** Exercise objective **
Copy the summer camp passage from "So what is great" to "the real you.", keeping every word unchanged.

So what is great about Camp? Pretty much it's an outlet to escape reality for three months. Mack gets away from the repercussions of her divorce. Buzz escapes the hell of living with divorced parents. Marina is transported to another world that doesn't recognize her for sexting video...yet. Kip can be treated normally since nobody knows he had cancer...yet. Robbie and Sarah escape for one last hurrah before embarking on the journey known as real-life. Summer camp allows for new beginnings (albeit temporary), new friendships, and even new relationships. Almost everyone can relate to the need for a break from reality, and for those of us who remember summer camp (*raises hand!), you pretty much live in an entirely different world where nobody knows the real you.

** Record extracts **

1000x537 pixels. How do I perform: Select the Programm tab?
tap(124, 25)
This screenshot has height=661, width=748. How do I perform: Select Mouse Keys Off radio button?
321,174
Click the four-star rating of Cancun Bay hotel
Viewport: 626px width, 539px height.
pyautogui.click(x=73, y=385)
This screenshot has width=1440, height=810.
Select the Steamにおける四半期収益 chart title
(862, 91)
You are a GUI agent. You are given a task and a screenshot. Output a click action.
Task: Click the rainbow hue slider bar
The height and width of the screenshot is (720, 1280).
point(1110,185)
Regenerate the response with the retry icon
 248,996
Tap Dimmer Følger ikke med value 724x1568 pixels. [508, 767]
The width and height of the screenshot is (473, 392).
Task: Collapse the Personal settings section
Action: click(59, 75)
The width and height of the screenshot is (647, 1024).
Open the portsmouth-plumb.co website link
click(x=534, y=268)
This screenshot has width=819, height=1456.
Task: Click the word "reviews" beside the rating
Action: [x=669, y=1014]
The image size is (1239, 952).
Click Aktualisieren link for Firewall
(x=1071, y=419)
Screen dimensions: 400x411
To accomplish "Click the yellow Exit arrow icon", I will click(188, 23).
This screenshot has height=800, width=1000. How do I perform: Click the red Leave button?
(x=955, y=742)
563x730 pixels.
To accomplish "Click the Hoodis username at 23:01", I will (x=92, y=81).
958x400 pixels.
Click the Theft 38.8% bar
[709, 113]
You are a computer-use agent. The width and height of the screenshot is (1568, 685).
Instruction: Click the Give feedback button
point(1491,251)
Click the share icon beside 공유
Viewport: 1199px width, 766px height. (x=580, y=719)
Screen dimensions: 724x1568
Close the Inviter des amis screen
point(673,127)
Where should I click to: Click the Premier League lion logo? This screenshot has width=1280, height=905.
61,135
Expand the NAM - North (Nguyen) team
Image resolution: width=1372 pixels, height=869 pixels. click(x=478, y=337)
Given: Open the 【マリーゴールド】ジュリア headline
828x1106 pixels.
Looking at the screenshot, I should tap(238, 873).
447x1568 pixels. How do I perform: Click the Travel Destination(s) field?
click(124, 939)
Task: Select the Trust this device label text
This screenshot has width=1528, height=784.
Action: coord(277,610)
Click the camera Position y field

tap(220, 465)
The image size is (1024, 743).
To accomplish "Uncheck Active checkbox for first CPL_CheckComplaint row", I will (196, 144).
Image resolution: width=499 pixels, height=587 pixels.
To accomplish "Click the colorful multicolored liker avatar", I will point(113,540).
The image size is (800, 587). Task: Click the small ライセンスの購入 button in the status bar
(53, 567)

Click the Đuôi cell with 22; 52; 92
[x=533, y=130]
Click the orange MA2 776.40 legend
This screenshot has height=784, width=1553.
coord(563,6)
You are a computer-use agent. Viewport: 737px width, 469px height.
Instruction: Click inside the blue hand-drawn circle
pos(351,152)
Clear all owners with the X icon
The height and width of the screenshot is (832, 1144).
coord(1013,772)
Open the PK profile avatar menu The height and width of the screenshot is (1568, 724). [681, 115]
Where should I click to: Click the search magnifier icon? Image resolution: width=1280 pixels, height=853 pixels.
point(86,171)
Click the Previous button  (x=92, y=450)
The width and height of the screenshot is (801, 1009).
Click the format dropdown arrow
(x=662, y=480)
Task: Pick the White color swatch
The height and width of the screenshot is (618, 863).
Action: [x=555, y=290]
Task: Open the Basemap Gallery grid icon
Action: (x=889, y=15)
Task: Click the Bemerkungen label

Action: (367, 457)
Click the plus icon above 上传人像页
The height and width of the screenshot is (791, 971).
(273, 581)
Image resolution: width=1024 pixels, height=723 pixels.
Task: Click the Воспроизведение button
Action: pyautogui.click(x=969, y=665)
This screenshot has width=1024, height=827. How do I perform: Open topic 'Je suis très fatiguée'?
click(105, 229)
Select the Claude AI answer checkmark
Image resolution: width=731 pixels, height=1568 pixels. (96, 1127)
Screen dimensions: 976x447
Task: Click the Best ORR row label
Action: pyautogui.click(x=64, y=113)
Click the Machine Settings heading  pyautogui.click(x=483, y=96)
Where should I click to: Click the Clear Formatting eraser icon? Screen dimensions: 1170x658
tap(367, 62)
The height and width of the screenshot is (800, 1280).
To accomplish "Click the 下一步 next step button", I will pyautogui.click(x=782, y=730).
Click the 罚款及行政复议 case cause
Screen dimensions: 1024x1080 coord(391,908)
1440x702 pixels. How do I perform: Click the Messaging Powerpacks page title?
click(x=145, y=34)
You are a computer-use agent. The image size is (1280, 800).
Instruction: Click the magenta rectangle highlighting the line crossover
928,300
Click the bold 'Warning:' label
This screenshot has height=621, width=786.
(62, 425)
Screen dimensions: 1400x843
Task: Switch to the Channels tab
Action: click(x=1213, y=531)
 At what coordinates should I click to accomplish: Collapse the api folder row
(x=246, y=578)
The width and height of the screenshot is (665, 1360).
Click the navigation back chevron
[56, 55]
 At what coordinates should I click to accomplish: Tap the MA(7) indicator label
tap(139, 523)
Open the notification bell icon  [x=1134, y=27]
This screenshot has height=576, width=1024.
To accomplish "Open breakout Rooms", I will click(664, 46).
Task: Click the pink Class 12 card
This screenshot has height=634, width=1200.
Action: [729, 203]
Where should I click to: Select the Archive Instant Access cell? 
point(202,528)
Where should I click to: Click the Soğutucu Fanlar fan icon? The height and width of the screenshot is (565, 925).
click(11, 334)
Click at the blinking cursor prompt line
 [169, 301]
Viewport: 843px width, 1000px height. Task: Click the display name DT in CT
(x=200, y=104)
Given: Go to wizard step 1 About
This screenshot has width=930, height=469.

** Response for this exercise **
So what is great about Camp? Pretty much it's an outlet to escape reality for three months. Mack gets away from the repercussions of her divorce. Buzz escapes the hell of living with divorced parents. Marina is transported to another world that doesn't recognize her for sexting video...yet. Kip can be treated normally since nobody knows he had cancer...yet. Robbie and Sarah escape for one last hurrah before embarking on the journey known as real-life. Summer camp allows for new beginnings (albeit temporary), new friendships, and even new relationships. Almost everyone can relate to the need for a break from reality, and for those of us who remember summer camp (*raises hand!), you pretty much live in an entirely different world where nobody knows the real you.